▶ [TASK STATEMENT]:
Render every line of the listing below as a Markdown table with two columns, Row and Line, and omit any blank lines.

▶ [INFORMATION GIVEN]:
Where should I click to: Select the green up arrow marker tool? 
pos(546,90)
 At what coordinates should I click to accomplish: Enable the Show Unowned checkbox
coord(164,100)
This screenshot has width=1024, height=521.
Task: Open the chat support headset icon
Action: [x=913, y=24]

▶ [RESULT OF THE EXERCISE]:
| Row | Line |
|---|---|
| 1 | Where should I click to: Select the green up arrow marker tool?  |
| 2 | pos(546,90) |
| 3 |  At what coordinates should I click to accomplish: Enable the Show Unowned checkbox |
| 4 | coord(164,100) |
| 5 | This screenshot has width=1024, height=521. |
| 6 | Task: Open the chat support headset icon |
| 7 | Action: [x=913, y=24] |